Most over-50s in living in 1970s Australia will remember the halcyon days of dairy. The more milk and cheese you consumed, the healthier you would be. This was emphasised by daily deliveries of small bottles of milk to primary schools. Crates and crates of milk – a bottle for every child – delivered to every school, every day.
As we rolled into the ’80s, doubts about dairy became increasingly common.
Allergies were identified. The amount of fat in Australian diets became a concern and were often attributed to dairy consumption. Low-fat milk skyrocketed in popularity. Dairy went from hero to … well, not quite villain, but certainly something we should consume at relatively low levels.
But the data from the PURE study suggests maybe we’ve swung the pendulum too far the other way.
The heart of the matter
A return to the good/bad old days of school milk deliveries is highly unlikely. Allergies and intolerances to dairy products are real for some. But these results suggest we probably don’t need to feel guilty if we don’t order a skinny latte.
It’s not the first study to re-herald the health benefits of dairy. In 2019, the Heart Foundation updated its guidelines regarding foods that increased the risk of stroke or heart attack. Cheese, full-fat milk and yoghurt were removed from the list.
The PURE study points to dairy food being not unhealthy, but recommended for health.

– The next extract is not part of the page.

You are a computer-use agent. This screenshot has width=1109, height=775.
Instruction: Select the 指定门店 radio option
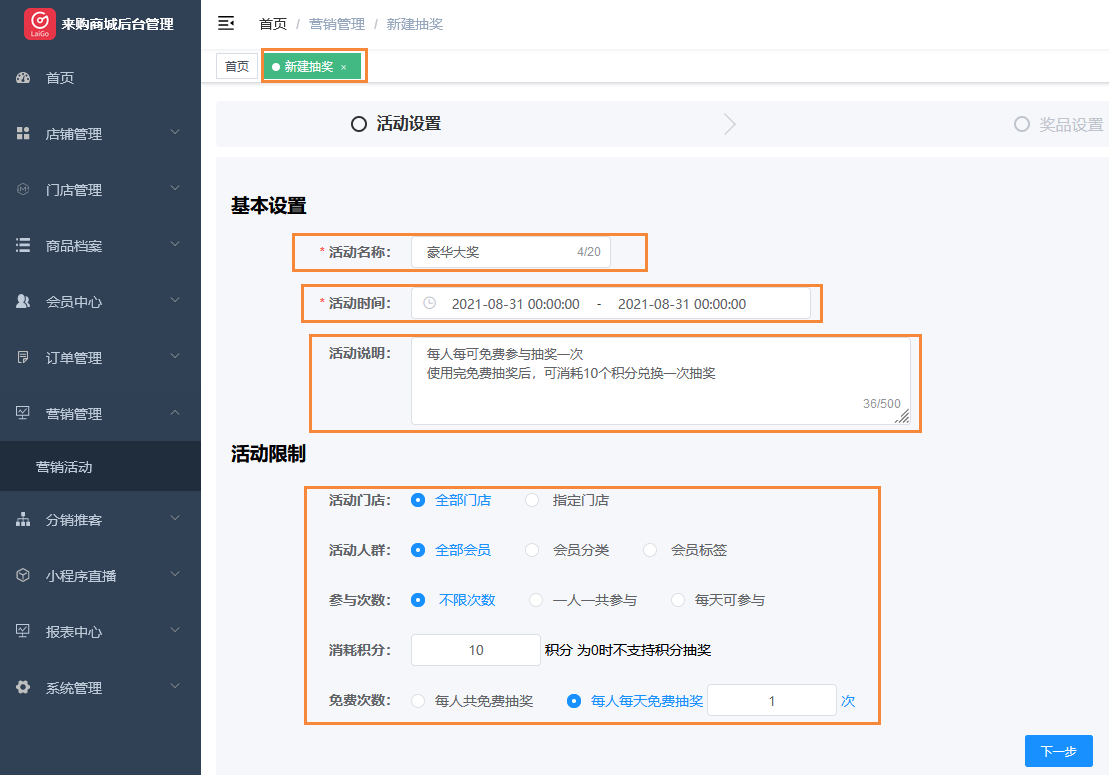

The key is moderation. But if you’ve been avoiding dairy for fear it’s doing harm, you may be able to return to it relatively guilt free.
Have you cut back on your dairy intake over the past decade or so? Did you do so because of perceived health risks?
Health disclaimer: This article contains general information about health issues and is not advice. For health advice, consult your medical practitioner.